◆ **Supplied information**
+--

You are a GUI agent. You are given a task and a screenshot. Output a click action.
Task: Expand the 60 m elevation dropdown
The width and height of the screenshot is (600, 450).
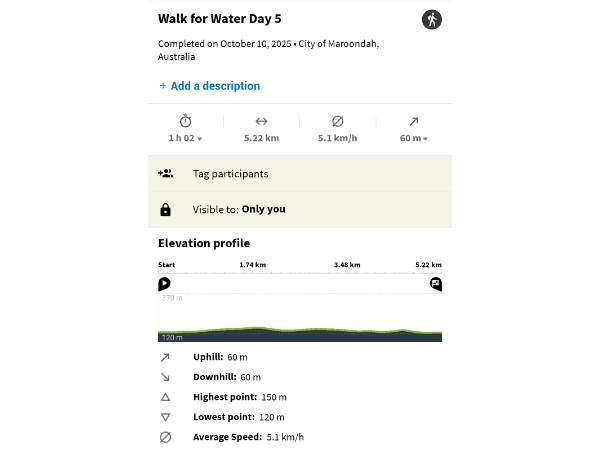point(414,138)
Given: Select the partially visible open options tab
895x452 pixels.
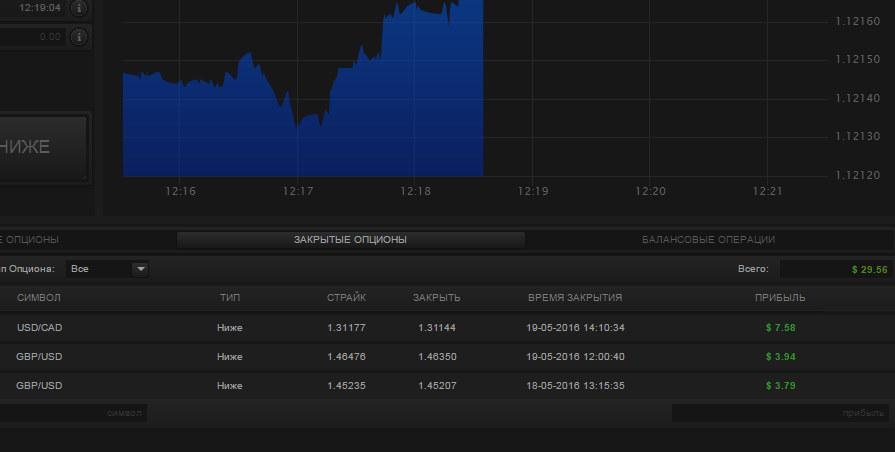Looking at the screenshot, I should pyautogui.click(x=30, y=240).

+--

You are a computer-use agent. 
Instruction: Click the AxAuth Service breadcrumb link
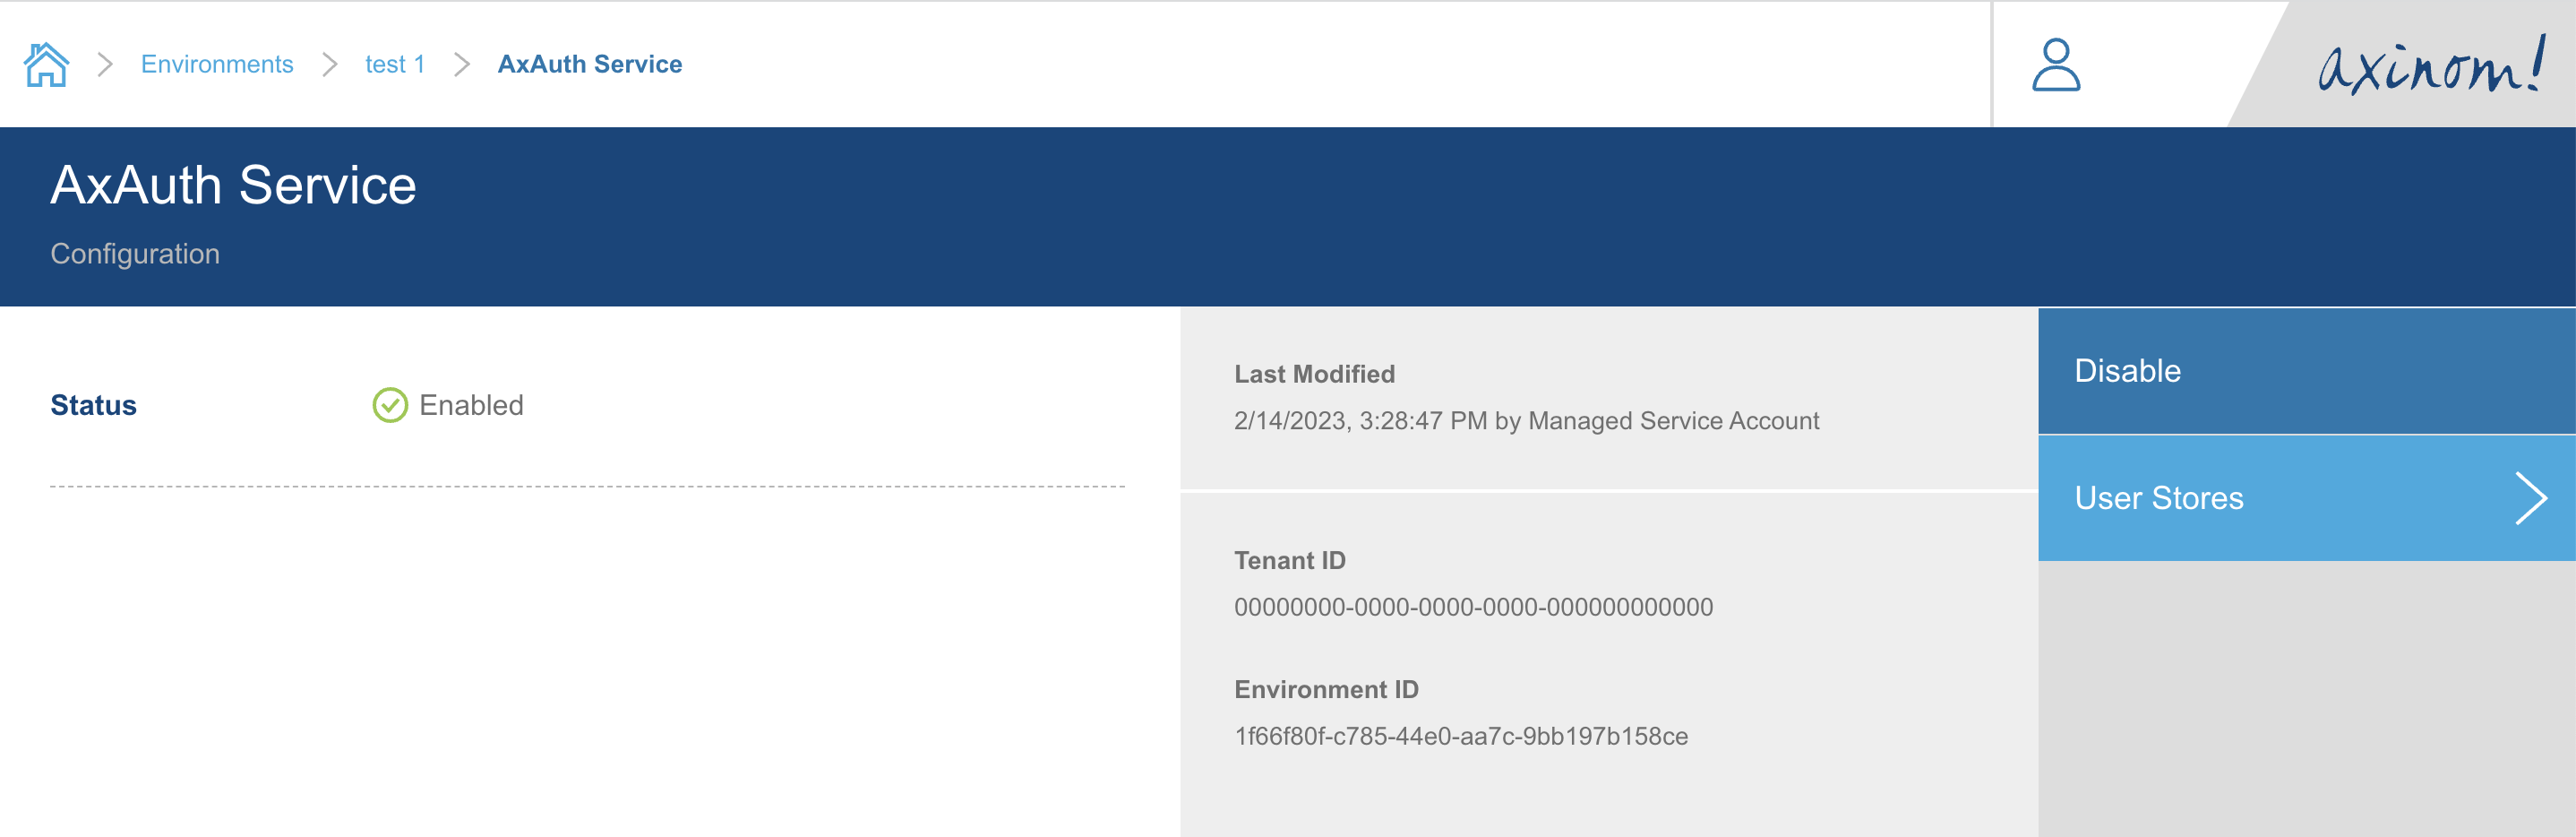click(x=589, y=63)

+--

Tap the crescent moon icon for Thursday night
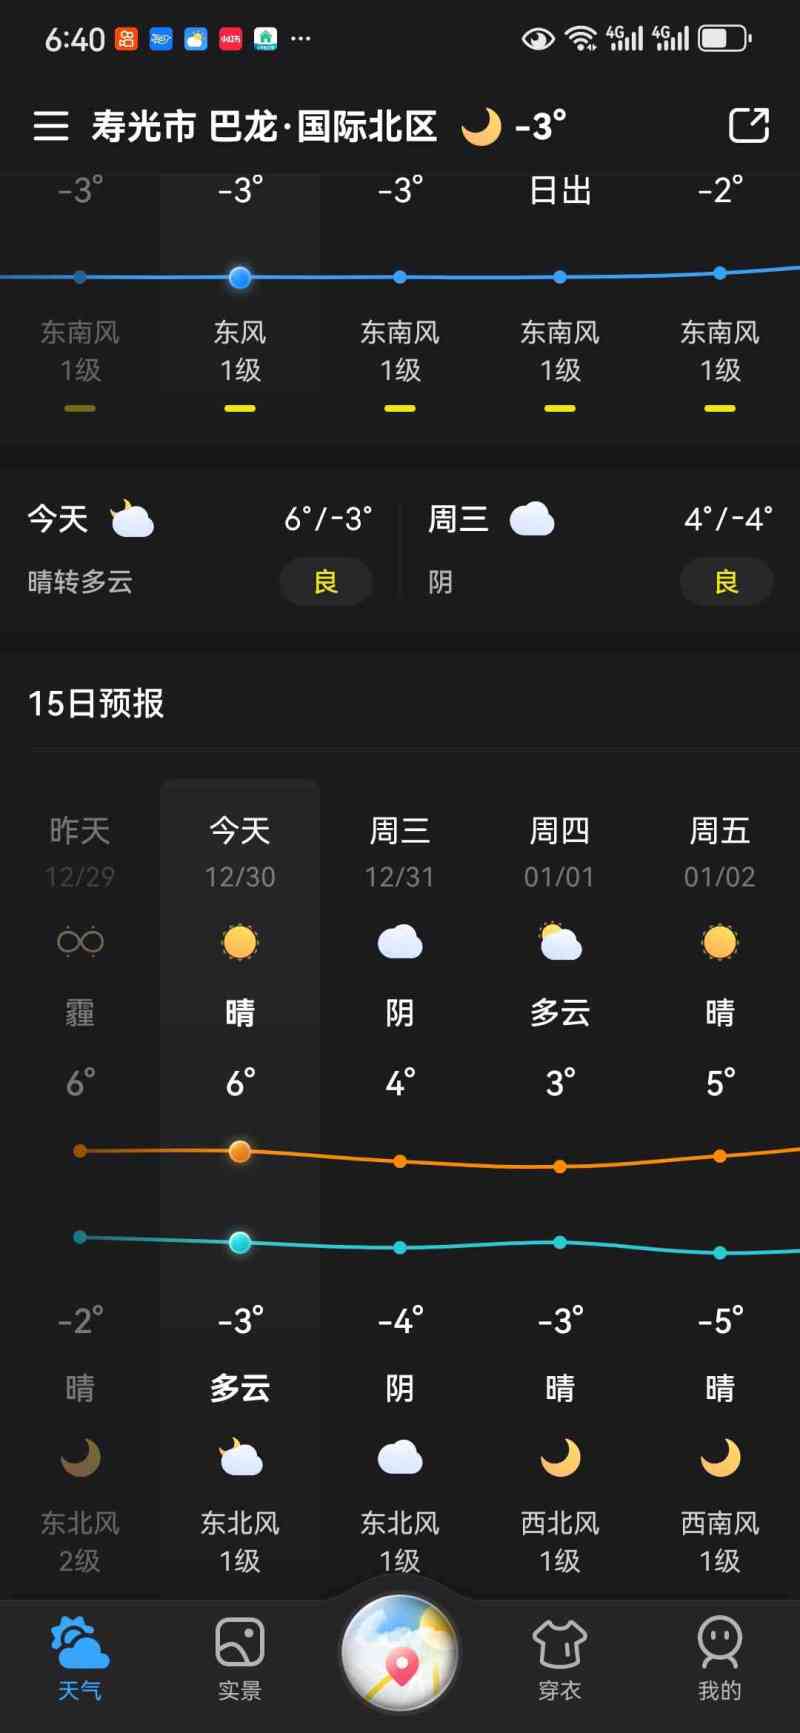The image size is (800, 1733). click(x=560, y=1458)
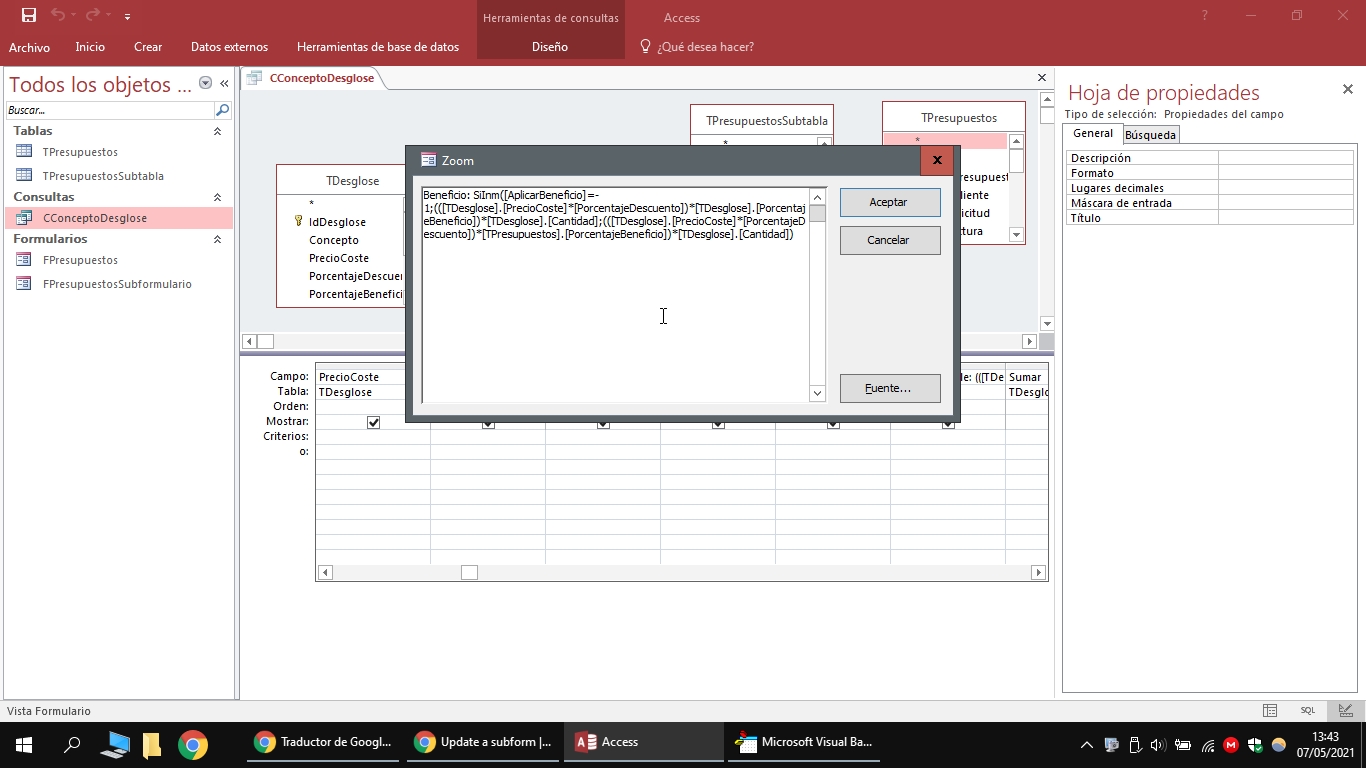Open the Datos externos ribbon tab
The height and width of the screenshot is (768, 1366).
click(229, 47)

+--

◆ **How to complete this task**
Find the lines above that hold "agent", then copy each of them.

◆ **Result of the task**
You are a GUI agent. You are given a task and a screenshot. Output a click action.
You are a computer-use agent. 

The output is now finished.